There are two areas of thought when it comes to Red Velvet - to cocoa or not to cocoa. Originally, the vivid red colour of the cake came from the reaction of the acidic vinegar to the red anthocyanin in the cocoa. Of course, now that we have more alkaline Dutch processed cocoa, we've taken to using heaps and heaps of red food colouring to achieve the same effect. Many people still keep the cocoa in the cake - for flavour and perhaps just for old times sake - but I tend to subscribe to the group that's taken out the chocolate completely. This gives us a more pure colour and clean flavour.
Poo-poo us if you'd like, cocoa purists - but you've got to admit, the rainbow really stands its own without it.
Rainbow Velvet Cake
adapted from Rachel Cheatwood's classic recipe
Makes one 9 inch cake or, in our case, 60 minis or 30 cupcakes
2 1/2 cups self-rising flour (learn how to make your own here)
1 teaspoon baking soda
1 1/2 cups sugar
1 1/2 cups vegetable oil
2 large eggs, lightly beaten
1 1/2 teaspoon white vinegar
1 teaspoon pure vanilla extract
3/4 cup yogurt + 1/4 cup milk
Red, Yellow, Orange, Green, Violet and Blue food coloring gels
1.) In a medium bowl, sift together flour and baking soda. In a larger bowl combine sugar, vegetable oil, eggs, vinegar, and vanilla. Beat with a mixer until light and stir until all the flour is incorporated. Add the yogurt mixture and mix (if your batter is a little dry, don't be afraid to add a bit more milk/yogurt - all yogurts have different moisture contents, so my batter will probably be different then yours).

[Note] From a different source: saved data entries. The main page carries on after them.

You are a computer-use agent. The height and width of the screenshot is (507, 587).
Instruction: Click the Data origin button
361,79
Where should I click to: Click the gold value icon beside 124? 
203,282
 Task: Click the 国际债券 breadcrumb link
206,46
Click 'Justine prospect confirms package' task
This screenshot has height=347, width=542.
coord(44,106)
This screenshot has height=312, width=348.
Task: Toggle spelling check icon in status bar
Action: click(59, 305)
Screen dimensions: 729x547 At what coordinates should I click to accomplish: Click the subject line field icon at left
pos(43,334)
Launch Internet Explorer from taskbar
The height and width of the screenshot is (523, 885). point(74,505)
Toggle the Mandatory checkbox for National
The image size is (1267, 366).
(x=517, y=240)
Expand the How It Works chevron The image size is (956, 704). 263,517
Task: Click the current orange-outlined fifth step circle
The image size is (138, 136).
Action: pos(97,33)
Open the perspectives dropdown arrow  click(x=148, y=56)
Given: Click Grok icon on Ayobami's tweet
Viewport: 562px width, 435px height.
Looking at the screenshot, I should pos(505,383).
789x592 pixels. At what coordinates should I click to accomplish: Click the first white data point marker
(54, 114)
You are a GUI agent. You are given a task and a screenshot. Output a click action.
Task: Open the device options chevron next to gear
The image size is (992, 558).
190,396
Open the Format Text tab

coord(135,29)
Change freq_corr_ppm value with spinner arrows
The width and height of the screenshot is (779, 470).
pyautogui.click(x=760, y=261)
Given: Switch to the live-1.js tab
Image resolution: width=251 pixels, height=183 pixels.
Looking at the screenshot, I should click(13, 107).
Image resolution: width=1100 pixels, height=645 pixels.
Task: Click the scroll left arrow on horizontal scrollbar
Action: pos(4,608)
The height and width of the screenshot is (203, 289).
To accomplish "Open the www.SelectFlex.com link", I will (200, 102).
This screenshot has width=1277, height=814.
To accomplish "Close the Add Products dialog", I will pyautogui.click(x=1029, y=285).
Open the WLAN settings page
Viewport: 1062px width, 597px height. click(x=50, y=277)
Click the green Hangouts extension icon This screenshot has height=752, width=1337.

2.) Preheat your oven to 350F. Divide your batter and colour individually or rainbowfy your batter according to these directions and put them in the oven for about 12-15 minutes for minis, 20-25 for regular sized cupcakes (or just until your cake tester comes out clean).
3.) When cool, slather with your favourite cheese-based icing. Cream Cheese buttercream is a classic, but if you're more adventurous, try a sour cream buttercream. Sprinkles are a must.